[[ Passage open ]]

In the end, Donald Trump defeated big money.
The Republican’s presidential campaign raised less than half of what Democratic nominee Hillary Clinton did. He ran a fraction of the TV ads, even in decisive battleground states. And although prominent Republican donors came to Trump’s aid during the campaign’s final days, his supportive super PACs and other political groups raised relatively paltry sums when compared to Clinton’s groups.
Somehow, for the volatile, unpredictable New York businessman, that was enough on his way to winning the White House. More than enough.
A swell of white, working class voters, who believed the billionaire when he said he wouldn’t be beholden to special interests, propelled him in a manner that defied polls and the predictions of pundits relying on conventional wisdom for how to win elections.
Trump edged Clinton in the swing states of Florida, North Carolina, Ohio and Pennsylvania and snatched Wisconsin, a state expected to serve as Clinton’s bulwark against a Trump surge. He promised to “drain the swamp” that is Washington, D.C., and its lobbyists and professional politickers.
In a victory speech delivered in the wee hours of Wednesday morning, Trump credited his victory to voters “who want and expect our government to serve the people, and serve the people it will.”
Now, Trump has to prove it.
Trump’s relationship with big money
From Trump’s first day on the trail, when he rode the Trump Tower escalator down to announce his bid, the first-time candidate told voters he would be different. He was running against the establishment — Republican as much as Democratic.
Politicians are “controlled fully— they’re controlled fully by the lobbyists, by the donors and by the special interests, fully,” he said.

[[ Passage closed ]]
[[ Given data open ]]

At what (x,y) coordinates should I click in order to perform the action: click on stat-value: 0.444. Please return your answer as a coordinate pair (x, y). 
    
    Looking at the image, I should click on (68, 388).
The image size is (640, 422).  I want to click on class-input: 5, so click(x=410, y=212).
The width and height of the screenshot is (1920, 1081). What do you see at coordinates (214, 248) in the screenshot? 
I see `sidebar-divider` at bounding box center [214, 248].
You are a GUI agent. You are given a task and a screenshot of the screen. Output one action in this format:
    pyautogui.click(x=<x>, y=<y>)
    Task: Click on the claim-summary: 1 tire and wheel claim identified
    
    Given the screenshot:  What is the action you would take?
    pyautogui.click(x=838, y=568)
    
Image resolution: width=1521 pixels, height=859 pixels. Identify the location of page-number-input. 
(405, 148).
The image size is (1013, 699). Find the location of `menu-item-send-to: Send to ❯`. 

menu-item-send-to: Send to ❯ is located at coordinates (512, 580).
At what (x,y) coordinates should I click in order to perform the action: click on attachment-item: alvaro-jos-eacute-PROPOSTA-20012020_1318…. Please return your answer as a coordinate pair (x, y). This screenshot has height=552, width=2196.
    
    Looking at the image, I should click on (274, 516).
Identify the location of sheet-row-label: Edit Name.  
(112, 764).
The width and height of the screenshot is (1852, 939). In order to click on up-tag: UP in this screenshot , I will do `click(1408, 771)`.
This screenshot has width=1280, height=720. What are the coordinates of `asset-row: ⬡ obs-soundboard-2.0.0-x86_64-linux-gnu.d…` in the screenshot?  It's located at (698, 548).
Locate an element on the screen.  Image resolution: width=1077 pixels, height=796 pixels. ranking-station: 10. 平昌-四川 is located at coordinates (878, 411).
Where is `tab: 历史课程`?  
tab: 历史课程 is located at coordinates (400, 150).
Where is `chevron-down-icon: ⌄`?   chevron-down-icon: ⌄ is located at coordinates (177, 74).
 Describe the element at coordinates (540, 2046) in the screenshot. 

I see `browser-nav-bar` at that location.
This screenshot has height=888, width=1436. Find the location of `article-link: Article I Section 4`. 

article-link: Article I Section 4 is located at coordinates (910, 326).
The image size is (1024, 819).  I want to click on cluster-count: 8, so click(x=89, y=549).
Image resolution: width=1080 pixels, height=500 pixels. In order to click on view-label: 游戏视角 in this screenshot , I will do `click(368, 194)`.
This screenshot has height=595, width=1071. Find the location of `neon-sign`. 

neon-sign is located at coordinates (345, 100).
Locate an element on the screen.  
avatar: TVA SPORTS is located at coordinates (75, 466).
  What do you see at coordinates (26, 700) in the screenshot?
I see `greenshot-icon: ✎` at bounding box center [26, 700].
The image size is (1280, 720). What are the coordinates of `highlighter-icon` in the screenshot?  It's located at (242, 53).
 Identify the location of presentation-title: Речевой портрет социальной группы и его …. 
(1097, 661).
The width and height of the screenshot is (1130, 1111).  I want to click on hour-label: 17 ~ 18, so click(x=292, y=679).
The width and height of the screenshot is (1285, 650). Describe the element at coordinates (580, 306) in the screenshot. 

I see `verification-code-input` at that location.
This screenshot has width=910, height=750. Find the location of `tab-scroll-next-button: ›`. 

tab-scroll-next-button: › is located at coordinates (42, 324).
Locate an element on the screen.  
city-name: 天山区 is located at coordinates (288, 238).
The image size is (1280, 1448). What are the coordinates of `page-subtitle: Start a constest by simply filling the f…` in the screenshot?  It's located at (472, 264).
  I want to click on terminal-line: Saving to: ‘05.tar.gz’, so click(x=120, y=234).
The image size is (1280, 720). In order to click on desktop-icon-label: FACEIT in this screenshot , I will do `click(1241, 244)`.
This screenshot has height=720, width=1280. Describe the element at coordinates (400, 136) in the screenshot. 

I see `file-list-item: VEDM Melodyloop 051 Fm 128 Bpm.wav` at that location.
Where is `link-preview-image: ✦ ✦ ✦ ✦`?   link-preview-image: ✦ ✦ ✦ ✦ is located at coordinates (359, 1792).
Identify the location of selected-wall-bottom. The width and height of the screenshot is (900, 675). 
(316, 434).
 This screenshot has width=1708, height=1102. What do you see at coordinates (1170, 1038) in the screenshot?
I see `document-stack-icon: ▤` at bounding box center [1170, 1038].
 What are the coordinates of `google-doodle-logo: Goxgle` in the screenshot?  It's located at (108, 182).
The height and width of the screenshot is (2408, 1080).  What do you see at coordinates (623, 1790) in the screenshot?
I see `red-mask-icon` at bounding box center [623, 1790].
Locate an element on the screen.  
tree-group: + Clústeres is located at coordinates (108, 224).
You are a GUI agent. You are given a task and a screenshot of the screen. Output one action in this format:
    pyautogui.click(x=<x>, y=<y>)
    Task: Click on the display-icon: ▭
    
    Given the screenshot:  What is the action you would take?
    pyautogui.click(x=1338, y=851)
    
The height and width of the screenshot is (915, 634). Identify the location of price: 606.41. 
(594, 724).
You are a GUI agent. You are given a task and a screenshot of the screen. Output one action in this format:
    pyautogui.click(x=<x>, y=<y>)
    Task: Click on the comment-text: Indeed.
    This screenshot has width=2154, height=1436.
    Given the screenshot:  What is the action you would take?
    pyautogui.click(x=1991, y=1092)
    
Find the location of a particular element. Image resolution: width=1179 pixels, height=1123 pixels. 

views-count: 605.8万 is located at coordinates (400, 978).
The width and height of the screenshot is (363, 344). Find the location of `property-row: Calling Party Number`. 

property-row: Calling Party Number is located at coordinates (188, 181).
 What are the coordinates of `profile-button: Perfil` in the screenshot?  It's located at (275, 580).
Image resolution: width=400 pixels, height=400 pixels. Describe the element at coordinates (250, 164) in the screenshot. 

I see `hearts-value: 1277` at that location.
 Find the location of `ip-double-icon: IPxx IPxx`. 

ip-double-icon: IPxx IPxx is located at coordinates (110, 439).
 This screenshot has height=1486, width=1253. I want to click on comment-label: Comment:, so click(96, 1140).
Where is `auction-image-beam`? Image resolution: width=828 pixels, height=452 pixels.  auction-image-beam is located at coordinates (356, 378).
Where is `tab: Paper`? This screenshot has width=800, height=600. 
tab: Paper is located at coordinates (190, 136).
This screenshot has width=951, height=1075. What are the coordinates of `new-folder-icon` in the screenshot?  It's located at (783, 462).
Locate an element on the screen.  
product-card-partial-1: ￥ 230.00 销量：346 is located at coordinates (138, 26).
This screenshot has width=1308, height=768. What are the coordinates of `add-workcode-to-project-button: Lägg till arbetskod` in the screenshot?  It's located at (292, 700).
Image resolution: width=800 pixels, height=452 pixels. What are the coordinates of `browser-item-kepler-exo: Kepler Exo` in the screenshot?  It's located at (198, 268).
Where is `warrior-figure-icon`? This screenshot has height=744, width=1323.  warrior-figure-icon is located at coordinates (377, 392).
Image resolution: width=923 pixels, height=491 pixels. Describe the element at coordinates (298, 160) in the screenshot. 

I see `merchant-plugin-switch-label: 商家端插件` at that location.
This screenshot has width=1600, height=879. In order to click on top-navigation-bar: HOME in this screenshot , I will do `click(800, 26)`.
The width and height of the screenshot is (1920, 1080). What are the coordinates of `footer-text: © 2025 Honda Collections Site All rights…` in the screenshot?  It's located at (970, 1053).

[[ Given data closed ]]

◆ Tasks to carry out:
1. Reproduce the part of the Trump campaign article that begins with the words containing "A swell of white, working" and ends with "to prove it.".
2. Write the next part of the article about Trump's victory over big money, picking up after its final sentence.
The listing comes from a different source than the article on Trump's campaign finances.

◆ Answer set:
1.
A swell of white, working class voters, who believed the billionaire when he said he wouldn’t be beholden to special interests, propelled him in a manner that defied polls and the predictions of pundits relying on conventional wisdom for how to win elections.
Trump edged Clinton in the swing states of Florida, North Carolina, Ohio and Pennsylvania and snatched Wisconsin, a state expected to serve as Clinton’s bulwark against a Trump surge. He promised to “drain the swamp” that is Washington, D.C., and its lobbyists and professional politickers.
In a victory speech delivered in the wee hours of Wednesday morning, Trump credited his victory to voters “who want and expect our government to serve the people, and serve the people it will.”
Now, Trump has to prove it.

2.
And that, he promised over and over through months of Republican primaries, wouldn’t be him.
“I really like the Koch Brothers (members of my P.B. Club), but I don’t want their money or anything else from them. Cannot influence Trump!” he tweeted.
Meanwhile, his Republican primary opponents were on the money trail, setting up officially sanctioned super PACs and courting big donors.
The money didn’t help, the super PACs weren’t enough and Trump endlessly mocked his opponents for toadying to big donors.
“I wish good luck to all of the Republican candidates that traveled to California to beg for money etc. from the Koch Brothers. Puppets?” he tweeted in August 2015.
Trump insisted he would self-fund and could spend as much as it took.
“By the time it’s finished, I’ll have more than $100 million invested,” he insisted during the second general election debate, a figure he repeated throughout the race. He put in about $46 million of his own money during the primary, much of it in loans he eventually forgave.
Voters loved it. They rewarded him with the Republican nomination. But after securing the nomination, Trump’s tone changed.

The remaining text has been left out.